U2’s Interscope effort “No Line on the Horizon” and the Disney soundtrack to “Hannah Montana: The Movie,” both of which have topped 892,000 in sales, remain the biggest releases of 2009.

Rapper Eminem, back from a five-year hiatus from recording, is expected to reach No. 1 with the biggest debut of the year at about half a million copies sold. That number, though, is nowhere near the 1.6 million his 2005 “Encore” sold in its first 10 days of release.

The transition from physical to digital sales is still very much a work in progress for labels. Warner Music Group reported a net loss of $68 million, largely related to its investments in digital streaming services Imeem and Lala.

The promise of ad-supported streaming services isn’t paying off financially, labels agree.
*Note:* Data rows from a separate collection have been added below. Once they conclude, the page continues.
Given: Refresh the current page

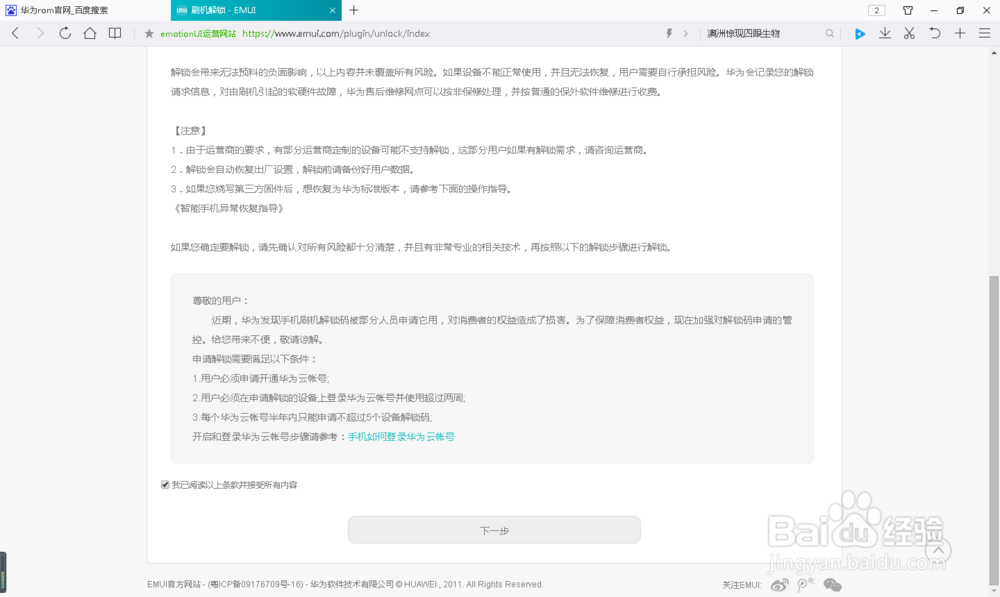Looking at the screenshot, I should (x=64, y=33).
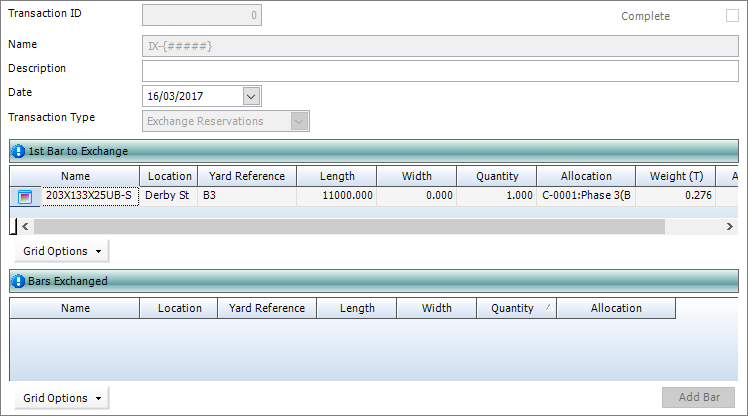Click the row icon for 203X133X25UB-S
748x416 pixels.
point(26,196)
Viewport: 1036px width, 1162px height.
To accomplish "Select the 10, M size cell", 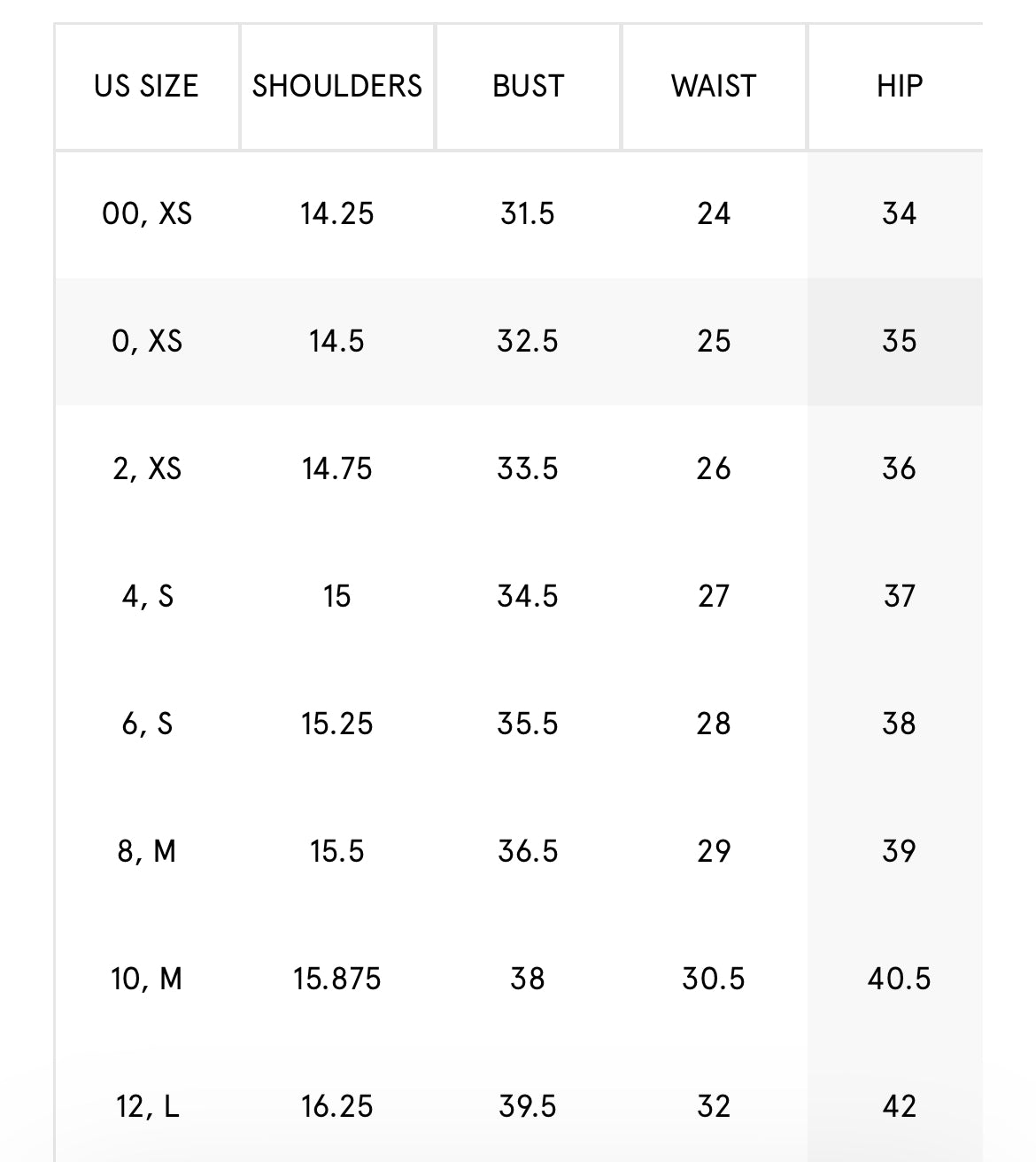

“None of that has worked out as a source of revenue for us,” said Jon Strickland, head of sales at Silver Lake-based Epitaph Records. “That said, there’s a huge marketing thing that happens on those services. I don’t think there’s anything out there right now that’s going to take the place of selling a CD.”

“21st Century Breakdown” illustrated the ever-shifting value of the album in today’s transitory world, with a digital download retailing for $14.99 at Apple’s iTunes store and $4.99 at Amazon.com the day it was released. Warner Music Group did not return calls requesting comment about the variable pricing structure.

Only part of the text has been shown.